How Government Offices Can Maintain Individual Privacy in Public Records
In this digital age, protecting sensitive personal information is always a top concern for businesses and consumers. And while the media often focuses on malicious external data breaches as the biggest threat, a recent AIIM study found that the companies they surveyed experienced a higher rate of data exposure due to internal staff errors and theft.
"Overall, 28% of organizations suffered a data loss or exposure from staff negligence, making it the most likely cause of data loss," the study states. For government offices that deal heavily with public records and still rely on manual processes, employee error and negligence is even greater cause for concern.
Accidental release of personally identifiable information (PII)

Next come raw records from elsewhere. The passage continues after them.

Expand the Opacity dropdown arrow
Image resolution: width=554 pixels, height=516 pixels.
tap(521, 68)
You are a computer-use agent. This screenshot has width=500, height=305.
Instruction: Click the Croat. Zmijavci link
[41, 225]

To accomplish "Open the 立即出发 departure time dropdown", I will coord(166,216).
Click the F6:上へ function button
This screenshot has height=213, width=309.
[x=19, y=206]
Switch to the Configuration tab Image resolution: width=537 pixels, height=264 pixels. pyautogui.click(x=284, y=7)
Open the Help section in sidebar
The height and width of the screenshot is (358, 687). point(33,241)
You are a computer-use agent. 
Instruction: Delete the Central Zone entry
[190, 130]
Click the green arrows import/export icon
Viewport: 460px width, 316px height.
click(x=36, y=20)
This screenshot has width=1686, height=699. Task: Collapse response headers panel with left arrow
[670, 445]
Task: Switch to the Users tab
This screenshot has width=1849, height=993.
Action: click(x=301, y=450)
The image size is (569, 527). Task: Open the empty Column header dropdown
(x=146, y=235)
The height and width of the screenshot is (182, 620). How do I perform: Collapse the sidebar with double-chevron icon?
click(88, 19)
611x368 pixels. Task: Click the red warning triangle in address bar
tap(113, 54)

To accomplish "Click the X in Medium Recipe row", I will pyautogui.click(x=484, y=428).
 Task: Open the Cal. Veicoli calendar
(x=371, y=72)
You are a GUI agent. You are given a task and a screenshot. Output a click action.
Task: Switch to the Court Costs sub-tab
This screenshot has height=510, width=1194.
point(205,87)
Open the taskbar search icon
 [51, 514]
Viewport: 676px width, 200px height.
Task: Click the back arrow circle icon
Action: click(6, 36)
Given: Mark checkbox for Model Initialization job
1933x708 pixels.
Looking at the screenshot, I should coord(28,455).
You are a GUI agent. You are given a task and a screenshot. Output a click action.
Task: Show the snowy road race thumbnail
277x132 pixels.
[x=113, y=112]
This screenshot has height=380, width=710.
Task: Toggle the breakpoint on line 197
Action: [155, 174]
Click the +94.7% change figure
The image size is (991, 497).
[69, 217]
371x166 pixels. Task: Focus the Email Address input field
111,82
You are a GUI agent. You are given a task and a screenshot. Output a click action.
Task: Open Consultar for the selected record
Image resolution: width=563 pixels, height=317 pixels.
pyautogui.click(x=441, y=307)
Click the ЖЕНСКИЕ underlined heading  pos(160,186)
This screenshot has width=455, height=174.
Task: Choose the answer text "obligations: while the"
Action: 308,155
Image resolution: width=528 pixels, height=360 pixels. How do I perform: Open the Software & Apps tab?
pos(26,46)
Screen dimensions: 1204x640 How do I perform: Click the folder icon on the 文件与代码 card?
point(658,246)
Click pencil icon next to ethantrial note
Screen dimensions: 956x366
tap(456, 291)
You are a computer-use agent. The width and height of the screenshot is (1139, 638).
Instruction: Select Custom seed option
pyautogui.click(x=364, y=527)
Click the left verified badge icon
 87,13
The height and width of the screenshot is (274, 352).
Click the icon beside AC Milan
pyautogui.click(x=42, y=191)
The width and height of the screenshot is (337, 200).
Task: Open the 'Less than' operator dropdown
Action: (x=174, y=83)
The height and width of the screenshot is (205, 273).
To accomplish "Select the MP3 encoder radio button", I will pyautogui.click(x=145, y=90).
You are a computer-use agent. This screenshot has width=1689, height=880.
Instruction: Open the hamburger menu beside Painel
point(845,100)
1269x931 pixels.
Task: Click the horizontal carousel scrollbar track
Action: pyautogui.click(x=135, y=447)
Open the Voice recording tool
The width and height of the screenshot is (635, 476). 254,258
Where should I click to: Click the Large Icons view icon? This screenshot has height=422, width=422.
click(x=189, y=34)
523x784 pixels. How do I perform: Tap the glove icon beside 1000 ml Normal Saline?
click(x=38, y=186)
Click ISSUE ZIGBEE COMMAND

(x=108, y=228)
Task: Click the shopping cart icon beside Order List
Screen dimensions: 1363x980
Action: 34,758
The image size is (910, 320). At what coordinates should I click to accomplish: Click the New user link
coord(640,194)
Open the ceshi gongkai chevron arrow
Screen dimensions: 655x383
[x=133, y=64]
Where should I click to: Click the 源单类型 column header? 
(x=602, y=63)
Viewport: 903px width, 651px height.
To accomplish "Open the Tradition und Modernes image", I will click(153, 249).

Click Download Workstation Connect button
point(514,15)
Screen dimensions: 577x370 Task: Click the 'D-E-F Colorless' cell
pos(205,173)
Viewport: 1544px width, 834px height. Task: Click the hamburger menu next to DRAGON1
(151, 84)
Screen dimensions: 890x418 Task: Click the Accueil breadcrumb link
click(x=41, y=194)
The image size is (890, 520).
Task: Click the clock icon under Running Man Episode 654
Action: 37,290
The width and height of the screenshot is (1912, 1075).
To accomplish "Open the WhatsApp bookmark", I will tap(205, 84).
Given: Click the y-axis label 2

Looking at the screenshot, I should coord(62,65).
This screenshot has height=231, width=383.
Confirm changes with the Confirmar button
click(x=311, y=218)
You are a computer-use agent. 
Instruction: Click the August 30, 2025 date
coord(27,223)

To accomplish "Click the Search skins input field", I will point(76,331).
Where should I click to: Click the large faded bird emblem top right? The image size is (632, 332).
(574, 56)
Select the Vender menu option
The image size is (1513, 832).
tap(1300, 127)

Government offices around the country have been in the news because they inadvertently released personal information to the public when they failed to redact sensitive information. In fact, several such cases members of the public have brought lawsuits against government offices after their information became exposed.
How does this happen? Many times, it boils down to nothing more than human error. Many offices still rely on staff members to manually redact documents before they're made available. Depending on the number of requests the office receives, that could take minutes, hours, or even days. Older documents may also pre-date privacy laws, so they now are not compliant.
Making personal data easier to identify and remove
So what's the answer? Putting automated electronic processes into place is a good first step. Accusoft offers several APIs and toolkits that can be used to develop an end-to-end solution that rapidly finds and redacts personally identifiable information from public records. Here's an example of what an automated workflow might look like:
Rapidly scan stacks of paper forms and documents to turn them into digital files. Not only does this make them easier to work with, but it saves time over manual processes.
Advanced searching makes it possible for you to search by word/phrase, begins/ends-with, wildcard, and more. Persistent hit highlighting lets you see multiple search terms in one document.
Auto-redact sensitive information, such as addresses, social security numbers, and email addresses, quickly and easily. Redactions are burned and saved into a new PDF for sharing, leaving the original document unaltered.
For an added measure of security, apply a watermark to the document to prevent copies from being presented as originals.
Manual review as a last step
While automated processes like this can greatly reduce manual processes and speed up throughput, you won't want to eliminate human interaction altogether. You'll want to have staff designated to constantly review and improve the automated process. Having that extra "set of eyes" on finished documents will also help ensure no private data is making it through the process.